How do teachers get field experiences in CS?
Preservice teacher education programs provide practicum experiences for teacher candidates where they can observe and practice teaching before they graduate. Inservice programs may or may not have field experiences as program participants are often practicing teachers in the classroom already. The best opportunity for teacher candidates to practice is through sustained practicums, however, if this is not an option, then the other types of field experiences provide opportunities for teacher candidates to observe and practice as well. Field experiences vary by when they occur in programs, by their purpose and by their learning goals, resulting in differing expectations for what teacher candidates should know and be able to do. The overarching goal, however, of field experiences is to provide teacher candidates the opportunity to develop and teach a CS lesson with feedback from an experienced teacher. Because CS is a new discipline and the local context varies in terms of state requirements for field experiences and teacher licensure, education programs have found a number of creative ways to provide these experiences. The following table lists different types of field experiences, followed by an example for how these experiences are scaffolded across a program.
|Type of Field Experience||Description|
|Observation / Field Trip|
|Planning and Delivering Individual Lesson Implementations|
Field Experience Examples
Indiana University incorporates field experiences in several courses to provide students with more practice. In addition to these more formal requirements for field experiences, students also complete projects working directly with local school districts and teachers in our three other courses, W200, W210, and W220.
W310: Integrating Technology K-12 (3 cr)
Students are expected to complete at least 20 hours of field experience. Because W310 is considered the methods course for the CEL, students are required to teach during our field experience. They are observed formally at least once in their field experiences. Each week, they are expected to complete a ROAR (Record of Observation, Analysis and Reflection) and must collect and/or record specific information related to the Standards for the Teaching Profession (STP) and provide some description, analysis, and reflection of their ongoing experiences as they relate to these standards.
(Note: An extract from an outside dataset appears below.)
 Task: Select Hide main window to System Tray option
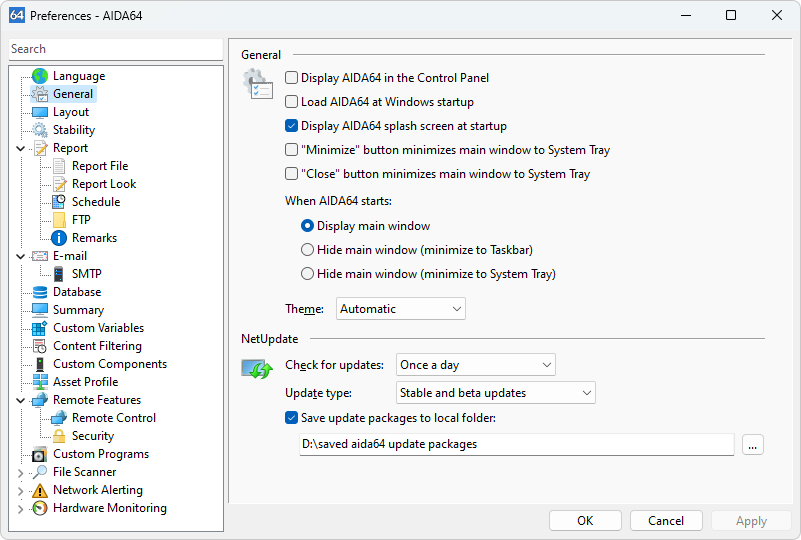[308, 274]
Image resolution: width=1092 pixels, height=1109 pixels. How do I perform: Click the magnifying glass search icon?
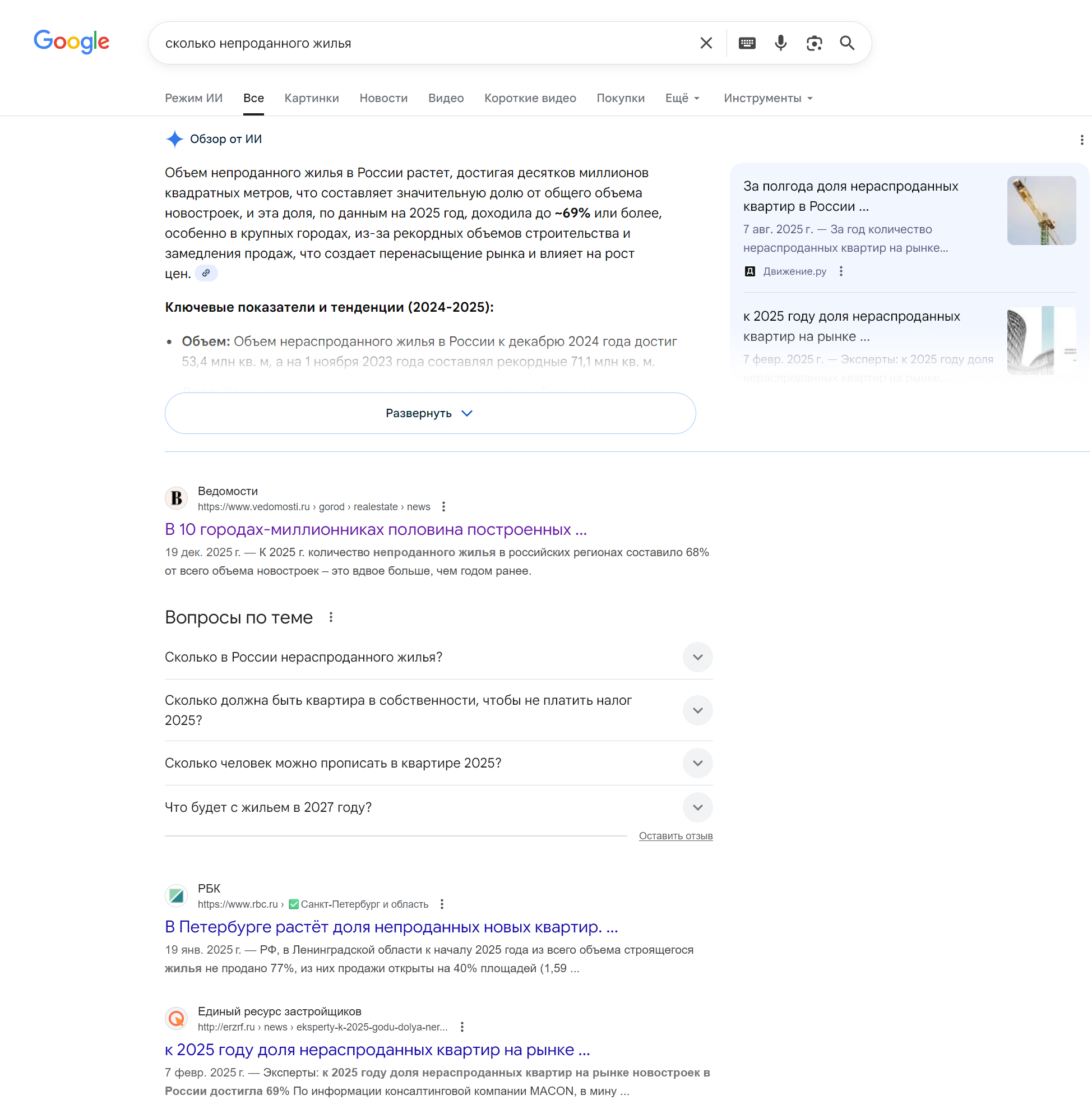(847, 43)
Students are evaluated based on their efforts, attitudes, as well as their abilities to thoughtfully complete each ROAR, and show continuous growth throughout the semester.
W410: Practicum in Computer-Based Education (6 cr)
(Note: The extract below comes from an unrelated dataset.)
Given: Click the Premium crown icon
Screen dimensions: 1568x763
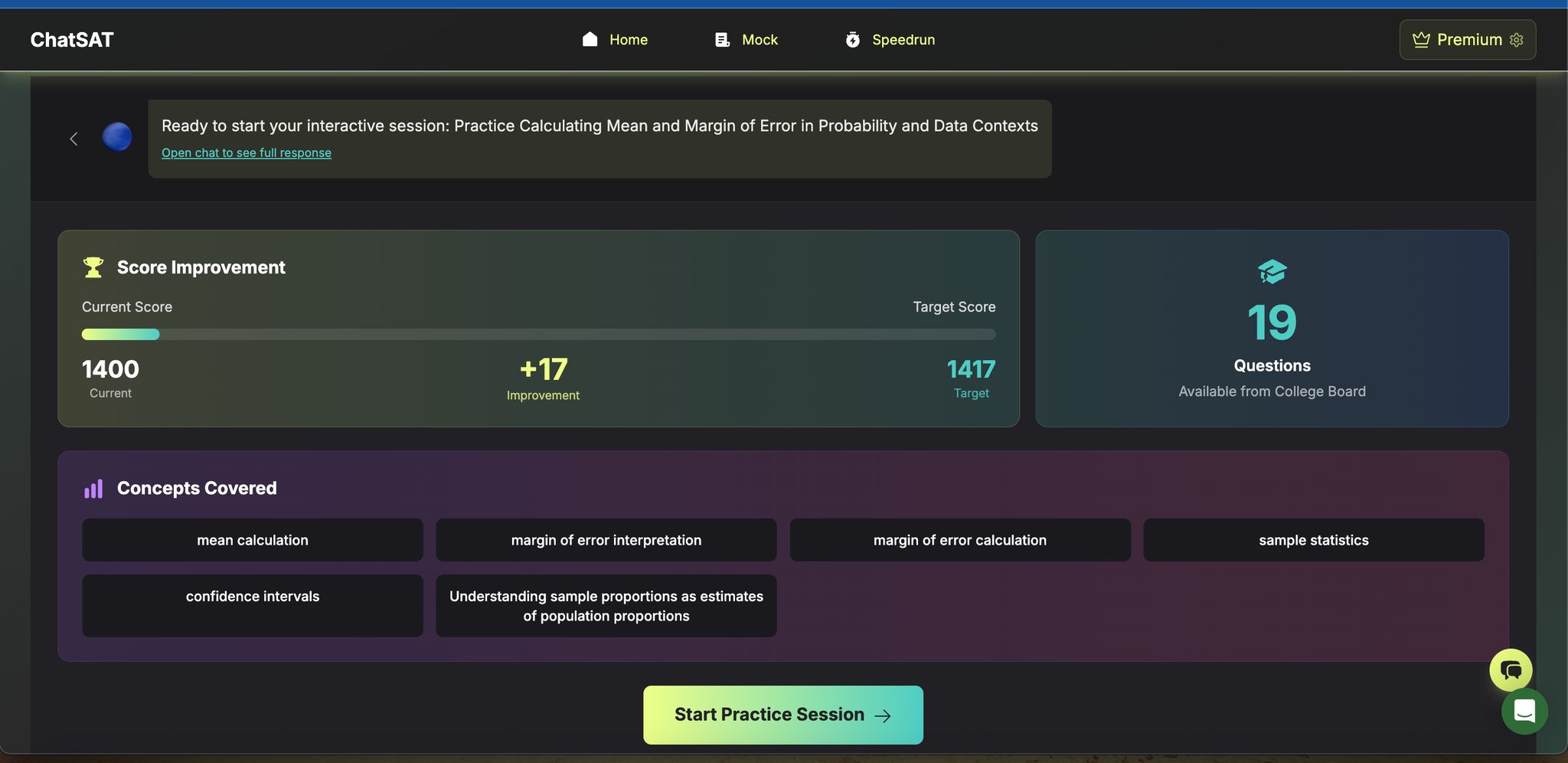Looking at the screenshot, I should click(1421, 40).
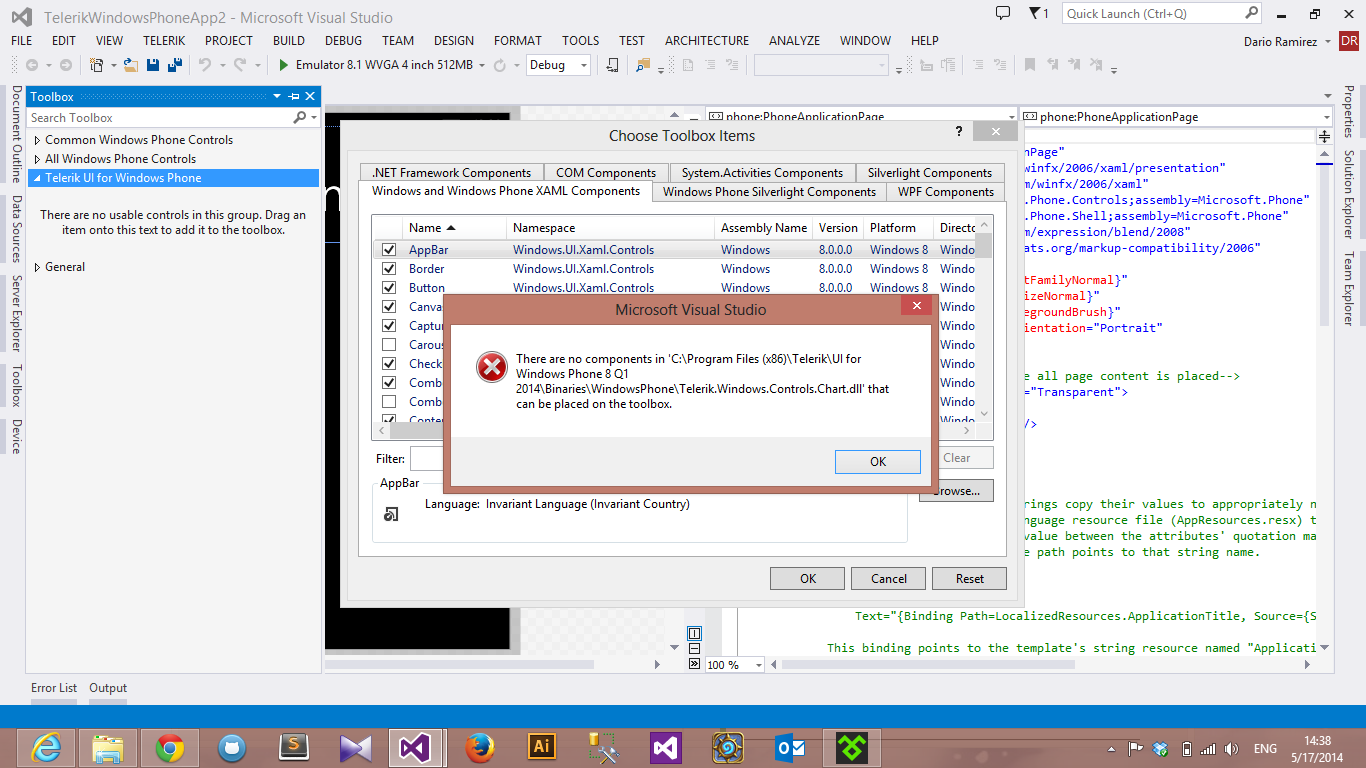Open Firefox from the taskbar

pyautogui.click(x=480, y=747)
Since it is an add-on licensure program, Indiana University requires that students in our secondary computer educator program perform 6 weeks of teaching CEL related courses (e.g., computer applications, computer science). Students are observed twice during this period by a university supervisor and receive detailed feedback on their instructional materials and practices.
Georgia State University
Our program is K-12, so all teachers have to do field experiences in elementary, middle, and high school. Our elementary field experience is observing and then hosting an Hour of Code event. It doesn’t have to be at a school, but if not, the group has to be approved by the program director (e.g., to a Girl Scout troop). All of the teachers in the program are inservice at middle or high schools. For the middle OR high school field experience, they teach a 1-2 hour computing integrated activity in their classroom (or a colleague’s classroom). This lesson is at the computational-thinking-content level, even if they are high school. Then for the other field experience, they teach programming at summer camps in Atlanta for middle OR high school students.
We have collaborated with the Girls Who Code non-profit organization and established our Towson-College of Education-Girls Who Code (TU-COE-GWC) Club. During the 2019-2020 academic year, our club aimed to bring 6-12 grade girls from underserved, underrepresented populations from the greater Baltimore area. We had nine girls who joined the club. We met every other Saturday from 10:00 am to 12:30 pm to teach girls the basics of computing, including using Scratch software to code. Our approach has been project-based, and we focused on both critical thinking, computational thinking, and programming. For the academic year 2020-2021, we have added another club for 3-6 grade girls and an immersive summer program. Our teacher education students can join the club as a member and mentor to the girls and practice teaching computing. They have an opportunity first to observe facilitators’ learning activities and how we teach girls and then help take on the responsibilities of working with girls on their projects.